Reading passage:
---*---

Given the name of the test, it is an assessment of academic readiness. Readiness for the next grade, graduation and college or vocational success. Therefore, student performance on this test can be a predictor of student success or struggle at the juncture that follows it. Ideally, students should demonstrate competency on the test at around 80% or 90% or more. At bare minimum, student performance should at least reach 70% mastery to have a minimal chance of success at what follows. That is roughly a C on a report card. In Texas, the threshold is not that high.

Did you know that in the state of Texas, the threshold for passing the STAAR tests is only twenty-five to thirty-five percent? For example, Texas freshmen taking the biology exam must correctly answer just 19 out of 54 questions. That equates to just 35%, far below the already low bar of 70%.

According to the TEA website, one of the goals of the STAAR is to make Texas among the top 10 states for graduating college and career ready students by the 2019-2020 school year. At the same time, but in a different place, information from the TEA website indicates students would need to answer correctly at least 56% of the STAAR test in math, 52% in reading and 61% in writing to be considered “SAT ready.” The benchmark for readiness in ACT math, reading and English scores were similar at 57%, 63% and 52-55% respectively. It appears the state selected standard for achievement, the requirement to be minimally ready to test into college, and the stated goal for the STAAR test are contrary to each other.

---*---

Raw data:
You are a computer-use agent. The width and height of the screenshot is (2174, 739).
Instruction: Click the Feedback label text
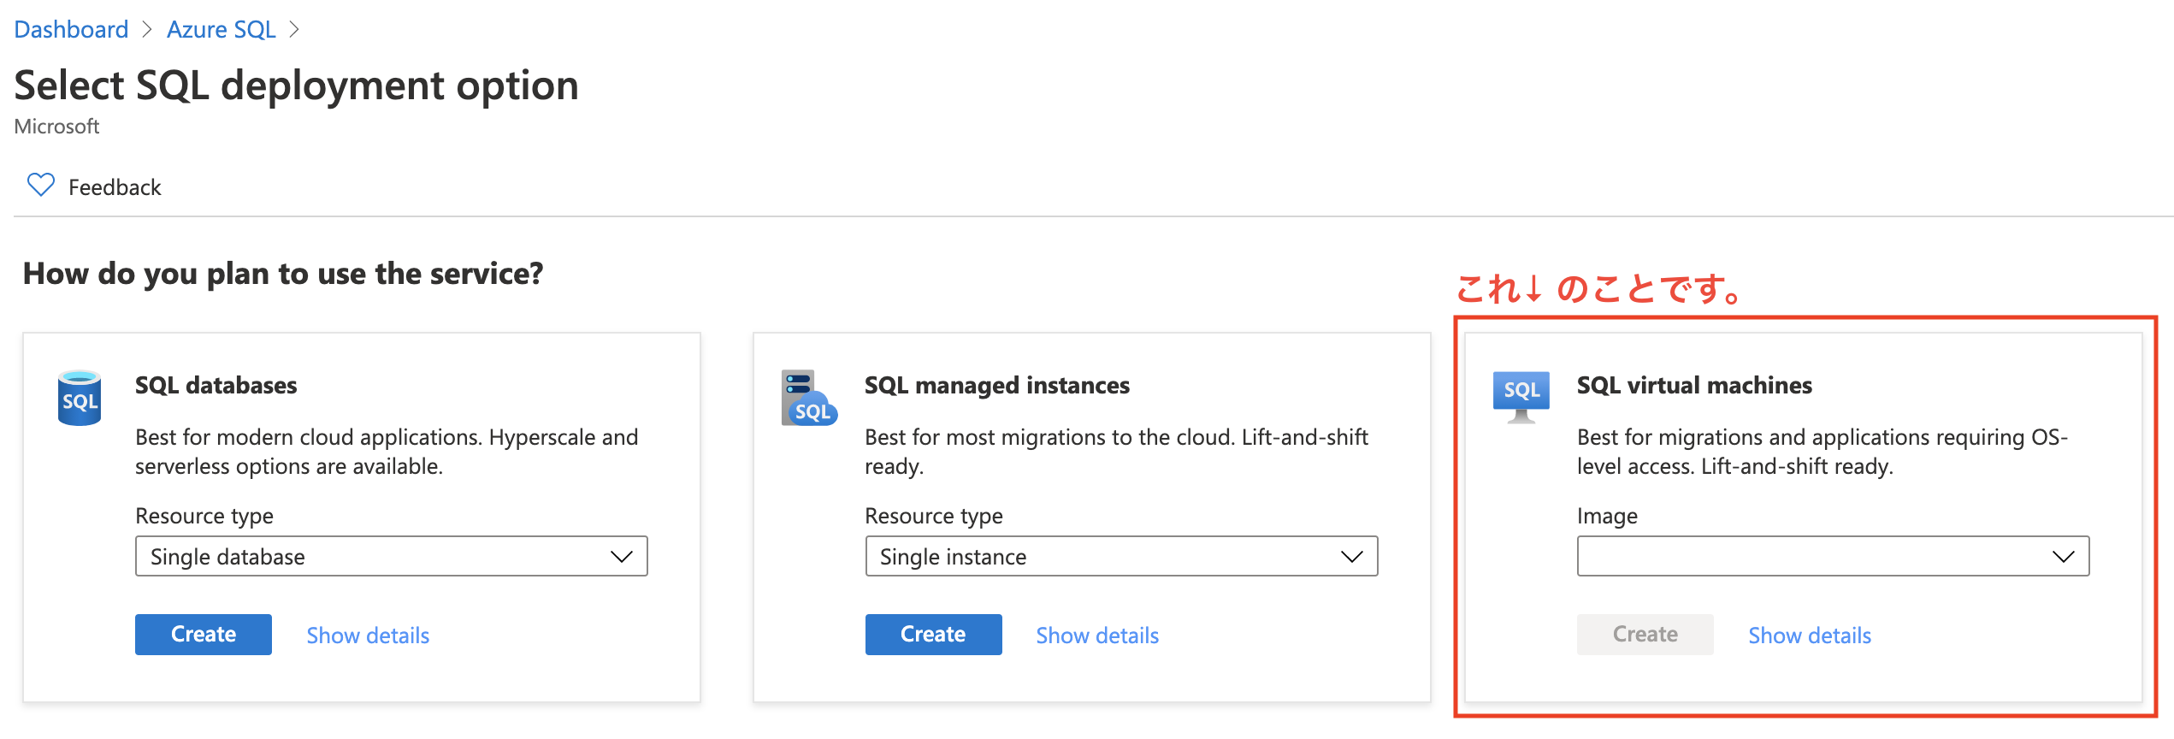(115, 187)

---*---

Exercise tasks:
1. According to the STAAR text, how many of the 54 biology exam questions must Texas freshmen answer correctly to pass?
2. List each subject that the STAAR text gives a STAAR percentage for being considered "SAT ready," along with that percentage.
3. Write out the part of the STAAR text between "Given the name" and "not that high.", inclusive.

Task-by-task results:
1. 19

2.
Math: 56%
Reading: 52%
Writing: 61%

3.
Given the name of the test, it is an assessment of academic readiness. Readiness for the next grade, graduation and college or vocational success. Therefore, student performance on this test can be a predictor of student success or struggle at the juncture that follows it. Ideally, students should demonstrate competency on the test at around 80% or 90% or more. At bare minimum, student performance should at least reach 70% mastery to have a minimal chance of success at what follows. That is roughly a C on a report card. In Texas, the threshold is not that high.